Updated on 11 December 2014
Opdivo and mogamulizumab are part of a new class of cancer treatments
Singapore: Japan's Ono Pharmaceutical and Kyowa Hakko Kirin has partnered with Bristol-Myers Squibbs for Phase 1 clinical trial of Opdivo (nivolumab), a PD-1 immune checkpoint inhibitor, and mogamulizumab, an anti-CCR4 antibody.
The study will be conducted in Japan and will focus on evaluating the safety, tolerability and anti-tumor activity of combining Opdivo and mogamulizumab as a potential treatment option for patients with advanced or metastatic solid tumors.
Opdivo, launched in Japan in September 2014 for the treatment of patients with unresectable melanoma, is being developed in multiple tumor types in more than 50 clinical trials worldwide. Mogamulizumab was launched in Japan in May 2012 for the treatment of relapsed or refractory CCR4-positive Adult T-cell Leukemia-Lymphoma (ATL), and granted the indication expansion in March 2014 for relapsed or refractory CCR4-positive Peripheral T-Cell Lymphoma (PTCL) and Cutaneous T-Cell Lymphoma (CTCL).

▶ _Input data_
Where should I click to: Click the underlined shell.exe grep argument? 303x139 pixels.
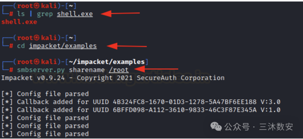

▶ _Assignment_
Reproduce verbatim the portion of the Opdivo and mogamulizumab article above between "Opdivo, launched in" and "T-Cell Lymphoma (CTCL).", inclusive.

▶ _Final answer_
Opdivo, launched in Japan in September 2014 for the treatment of patients with unresectable melanoma, is being developed in multiple tumor types in more than 50 clinical trials worldwide. Mogamulizumab was launched in Japan in May 2012 for the treatment of relapsed or refractory CCR4-positive Adult T-cell Leukemia-Lymphoma (ATL), and granted the indication expansion in March 2014 for relapsed or refractory CCR4-positive Peripheral T-Cell Lymphoma (PTCL) and Cutaneous T-Cell Lymphoma (CTCL).